Core Sensor Technologies
SHM vendors deploy a range of sensing technologies, each suited to different measurement needs:
| Technology | Measures | Typical Use |
|---|---|---|
| Vibrating Wire | Strain, displacement, pressure | Dams, foundations, embankments |
| Fiber Bragg Grating (FBG) | Strain, temperature, tilt | Bridges, pipelines, wind turbines |
| Distributed Fiber Optic (DFOS) | Strain/temperature over full length | Large-span bridges, tunnels |
| Piezoelectric | Dynamic strain, impact detection | Aerospace, composite structures |
| MEMS Accelerometers | Vibration, seismic response | Buildings, bridges under traffic/wind |
| Acoustic Emission | Crack initiation, corrosion | Steel bridges, pressure vessels |
Key Selection Criteria
When evaluating SHM sensor system vendors, infrastructure asset owners typically consider:
- Long-term stability
- Sensors embedded in concrete or attached to steel must deliver reliable readings over 20–50 year service lives.
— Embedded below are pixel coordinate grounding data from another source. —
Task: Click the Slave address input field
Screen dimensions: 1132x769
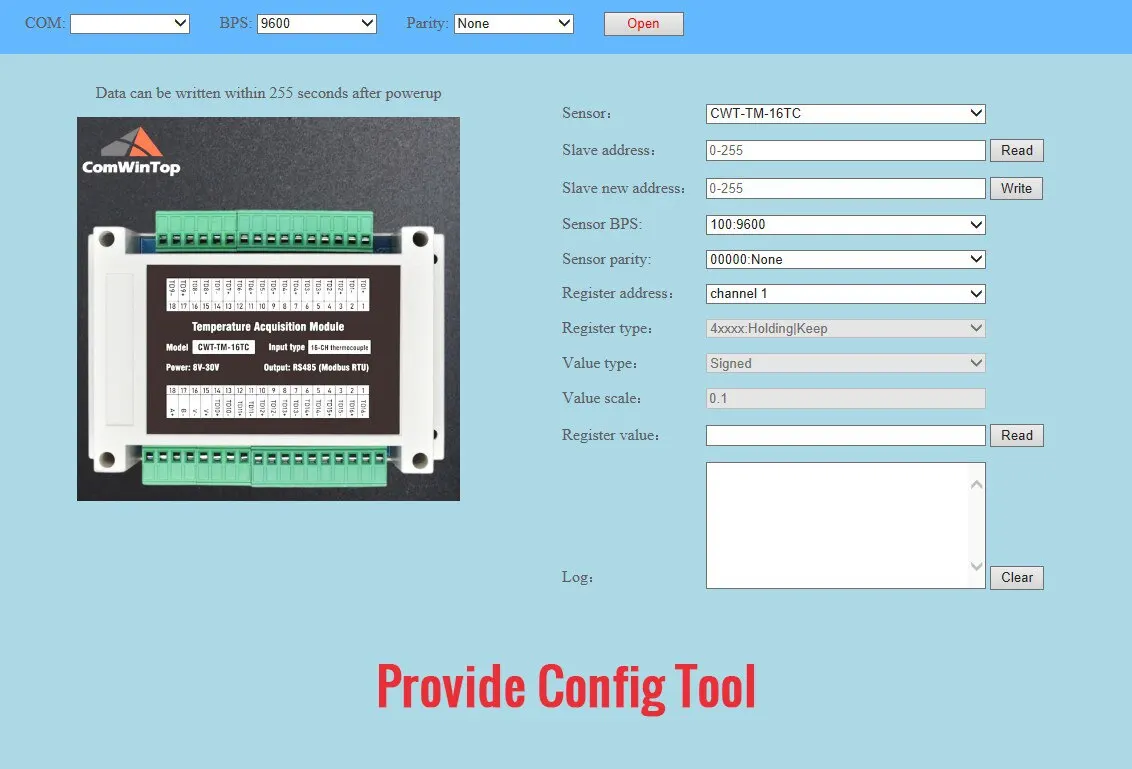Action: pos(845,151)
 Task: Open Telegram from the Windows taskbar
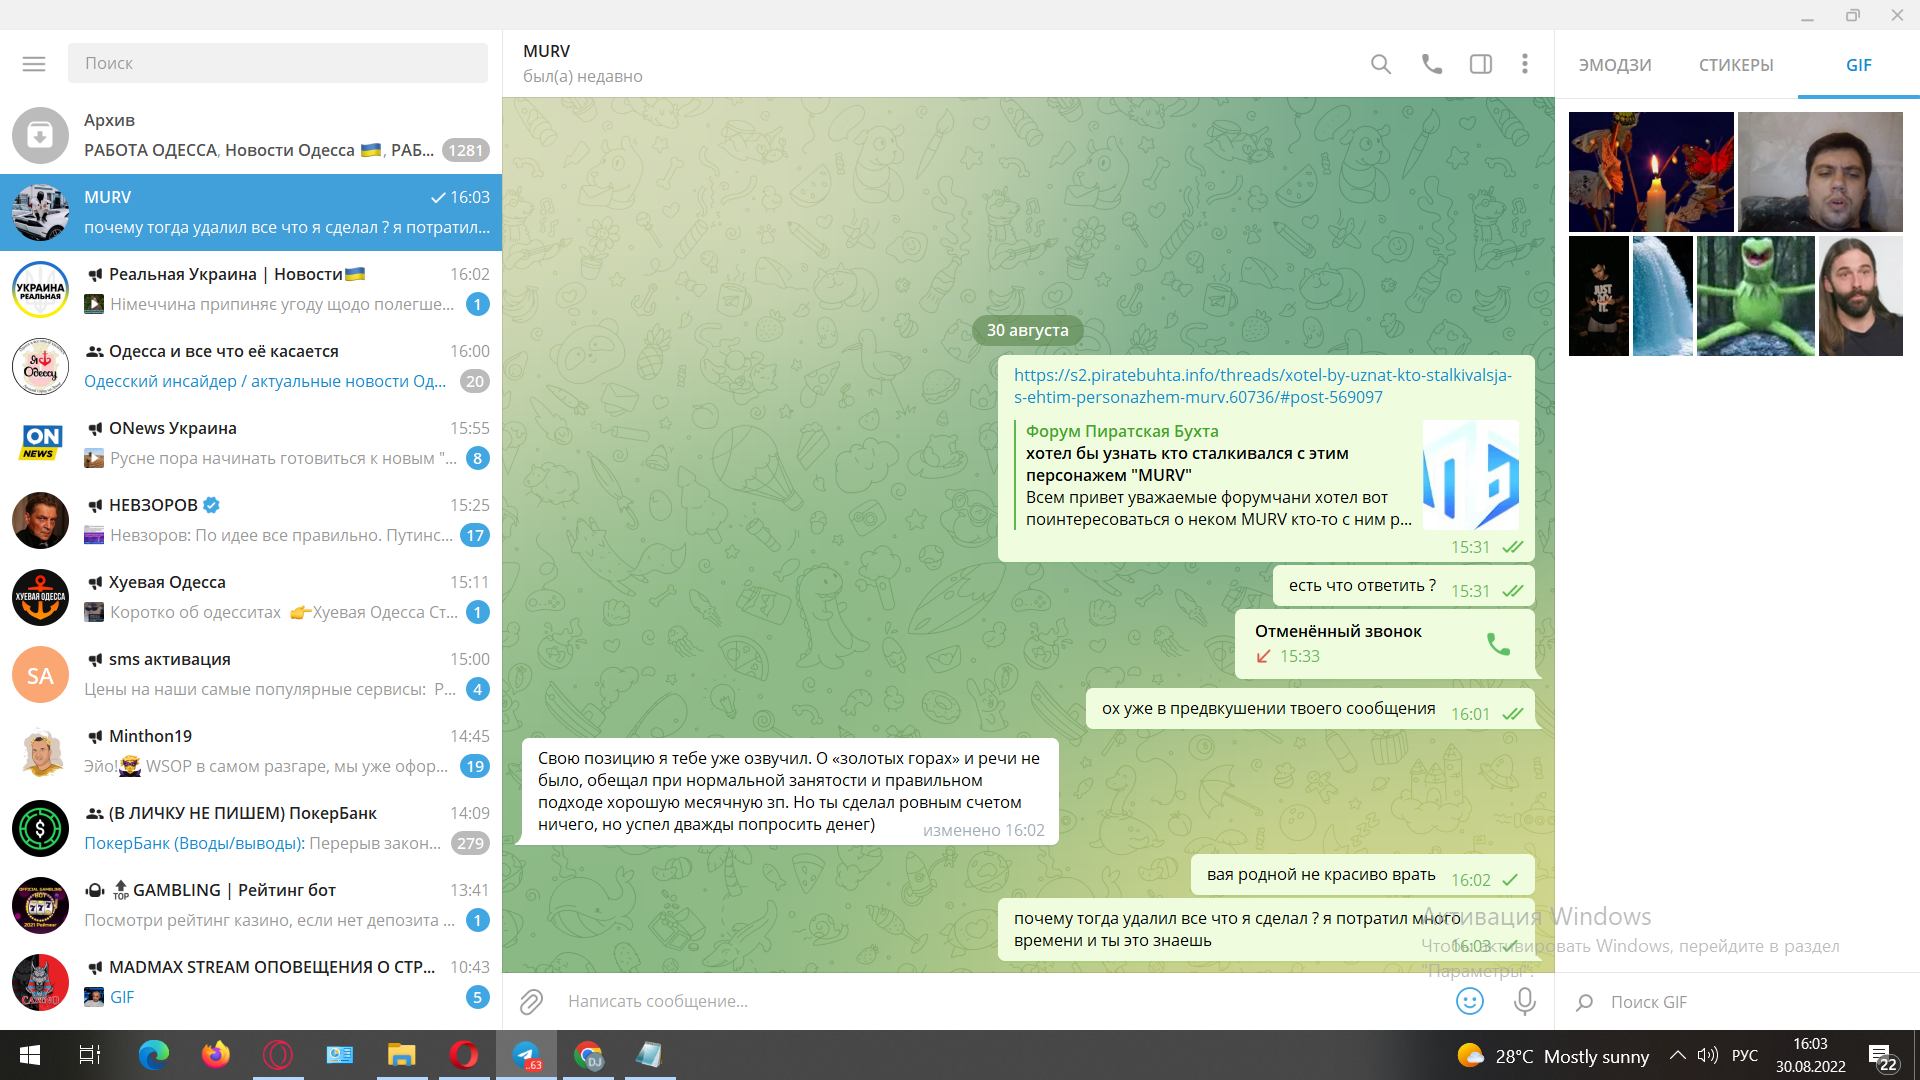(526, 1055)

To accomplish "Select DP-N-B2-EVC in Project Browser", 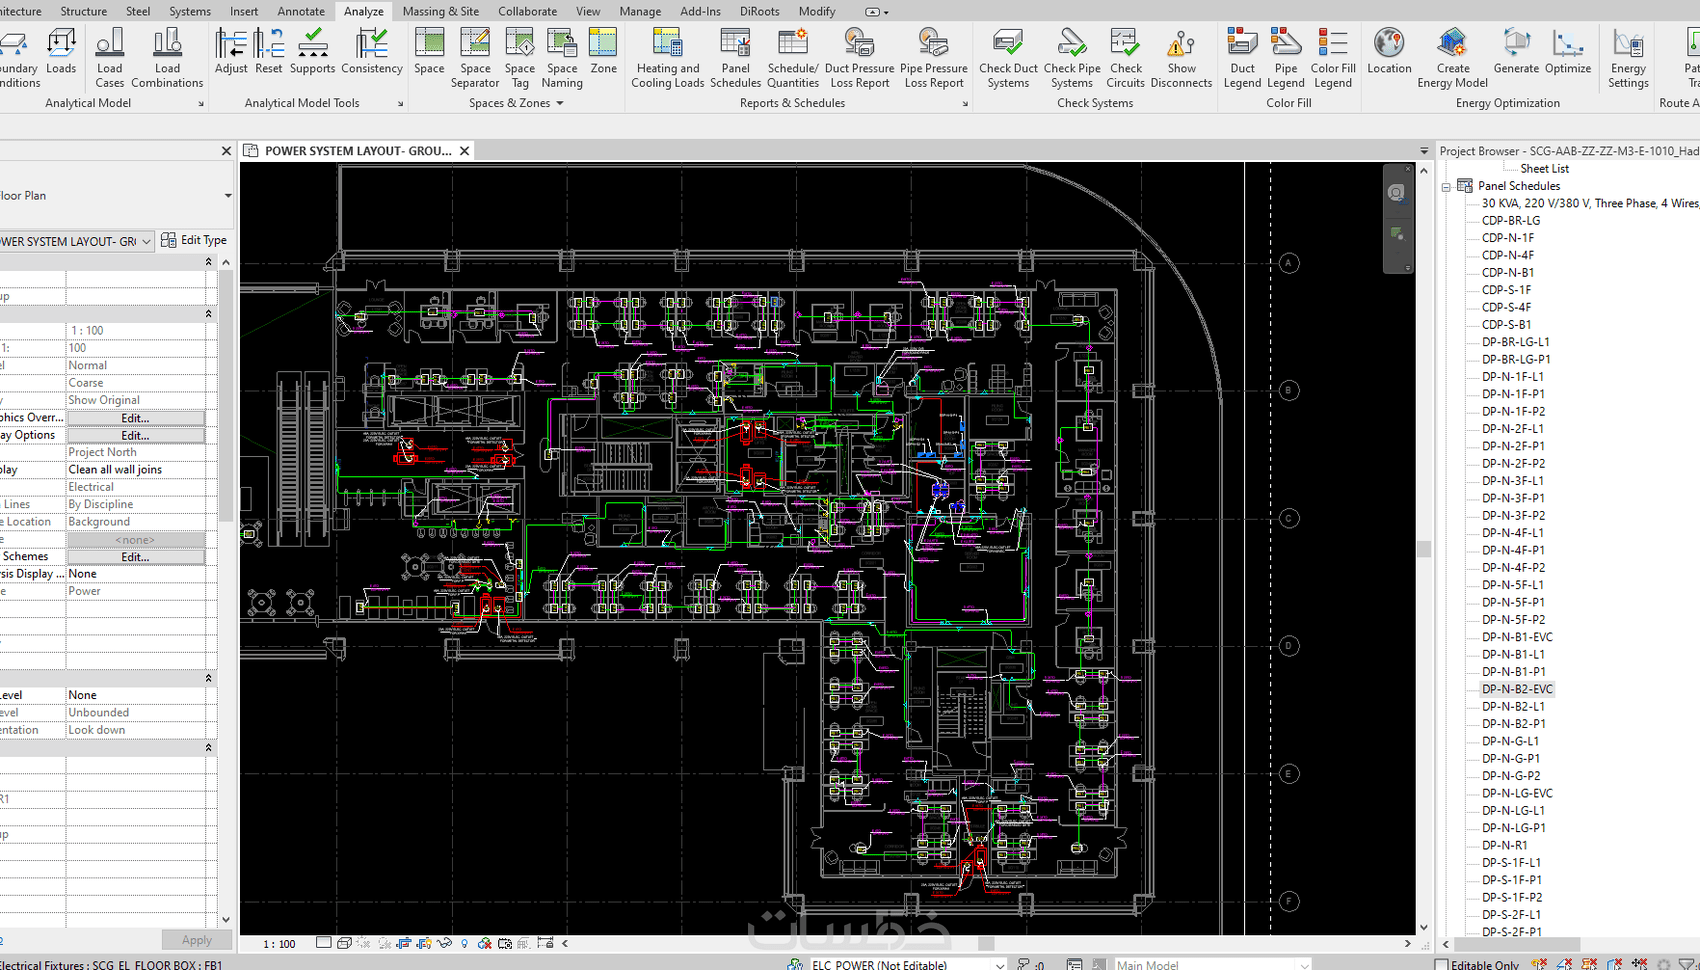I will point(1517,689).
Vibrating wire sensors from companies like Geokon are favored for this reason.
- Environmental resilience
- Systems must operate in extreme temperatures, high humidity, and electrically noisy environments. Fiber optic sensors are inherently immune to electromagnetic interference.
- Data acquisition and connectivity
- Modern systems offer LoRa, cellular, and satellite connectivity for remote sites. Campbell Scientific and BeanAir provide integrated wireless data acquisition solutions.
- Software and analytics
- Leading vendors now bundle cloud platforms with threshold alerting, trend analysis, and reporting tools that transform raw sensor data into actionable maintenance decisions.
Application Domains
SHM sensor systems are deployed across multiple infrastructure types. Bridges represent the largest segment, driven by the fact that over 42% of U.S. bridges are at least 50 years old according to the American Society of Civil Engineers. Dams, tunnels, high-rise buildings, wind turbines, and industrial facilities such as oil refineries and nuclear power plants also rely heavily on continuous structural monitoring.